Logstash slow in bash script launch by cronjob

Hi I have a bash script like that:

#!/bin/bash

cat /home/xxx/public_html/datas/zz/file.csv | /usr/share/logstash/bin/logstash -f /home/xxx/public_html/datas/myconf.conf

My conf file is basic like that:

input {
    stdin {}
}
filter {
		csv {
			columns => [
			"id","link","title","description","hashdesc","publicationDate","geo_lat","geo_lng","city","postalCode","department","region","sector","jobtitle","company","contractType","salary","affiliateCpc"
			]
			separator => ","
			skip_empty_columns => false
		}
      mutate {
        add_field => {
          "[pin][location][lat]" => "%{geo_lat}"
				  "[pin][location][lon]" => "%{geo_lng}"
        }
      }
			mutate {
			  convert => {
				"[pin][location][lat]" => "float"
				"[pin][location][lon]" => "float"
        "[cpc]" => "float"
			  }
			}
		mutate {
		  remove_field => [ "message", "host", "@version", "path", "geo_lng", "geo_lat", "event", "log" ]
		}

}
output {
		elasticsearch {
			hosts => "http://localhost:9200"
			index => "jobs3"
			document_id => "%{guid}"
			timeout => 30
			workers => 1
			doc_as_upsert => true
			action => "update"
		}
	stdout { codec => rubydebug }
}

This work perfectly with the shell but when I try to call this script in a cronjob it take a lot of time....

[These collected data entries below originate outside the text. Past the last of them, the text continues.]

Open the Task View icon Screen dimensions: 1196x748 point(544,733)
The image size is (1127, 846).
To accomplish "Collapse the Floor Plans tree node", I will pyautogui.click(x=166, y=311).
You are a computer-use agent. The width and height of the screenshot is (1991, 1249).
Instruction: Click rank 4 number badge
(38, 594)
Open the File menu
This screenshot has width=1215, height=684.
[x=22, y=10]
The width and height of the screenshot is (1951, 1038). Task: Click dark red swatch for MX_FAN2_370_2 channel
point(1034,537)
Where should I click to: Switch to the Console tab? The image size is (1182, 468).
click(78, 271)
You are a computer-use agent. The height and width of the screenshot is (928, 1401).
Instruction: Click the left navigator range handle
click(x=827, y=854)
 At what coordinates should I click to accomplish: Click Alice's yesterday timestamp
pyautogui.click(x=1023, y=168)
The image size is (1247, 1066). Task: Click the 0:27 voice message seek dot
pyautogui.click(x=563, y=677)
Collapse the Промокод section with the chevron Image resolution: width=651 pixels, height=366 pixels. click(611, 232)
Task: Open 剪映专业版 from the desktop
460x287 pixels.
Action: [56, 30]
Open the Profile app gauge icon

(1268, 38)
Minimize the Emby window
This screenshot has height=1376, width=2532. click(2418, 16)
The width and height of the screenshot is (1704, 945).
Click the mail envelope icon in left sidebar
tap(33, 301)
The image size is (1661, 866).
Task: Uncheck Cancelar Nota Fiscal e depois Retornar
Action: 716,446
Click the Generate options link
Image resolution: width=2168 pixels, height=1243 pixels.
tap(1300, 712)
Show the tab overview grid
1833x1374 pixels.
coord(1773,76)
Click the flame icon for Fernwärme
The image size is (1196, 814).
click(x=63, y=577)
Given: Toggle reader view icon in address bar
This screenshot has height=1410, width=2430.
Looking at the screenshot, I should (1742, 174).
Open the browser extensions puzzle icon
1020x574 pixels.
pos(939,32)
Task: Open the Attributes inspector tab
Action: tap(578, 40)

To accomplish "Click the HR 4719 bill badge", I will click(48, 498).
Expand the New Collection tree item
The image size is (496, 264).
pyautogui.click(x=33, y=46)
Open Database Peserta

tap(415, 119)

Any idea to speed up the cronjob like in the shell?

Thanks

How much is a lot of time in this case? And what is your cron schedule?

Logstash can take a couple of time to start, this is expected, if this is an issue you should try to run logstash as a service and change your pipeline to read from files.

With the shell it take 5 minutes and with cron one hour and 30 min

Cron schedule each 4 hours

My cron is call like that

bin/bash /home/xxx/public_html/datas/elasticsearch/jobs.sh

What version are you using and what is the server specs?

A start up time of 5 minutes is too long, but it could happen in some versions depending on the specs, there is an old issue about it related to jruby and the entropy of the system, but I did not experience this behavior in new versions.

But 1 hour and 30 minutes does not make much sense.

How are you measuring this time? Can you share logstash logs when it starts?

No the start up of logstash take 5 seconds only, 5 minutes if for the script with 600000 new entries.
I monitor the cron time easily I check the start and when the entries are in Elasticsearch... So 1h30 is approximate but significantly more than 5 minutes with the run in console.

Maybe losgstah is depriorize by cron, I have no idea

I found the problem. It was the output in cron the bottleneck
stdout { codec => rubydebug }

I simply remove the stdout and cron works like the shell way

Thanks for your help

This topic was automatically closed 28 days after the last reply. New replies are no longer allowed.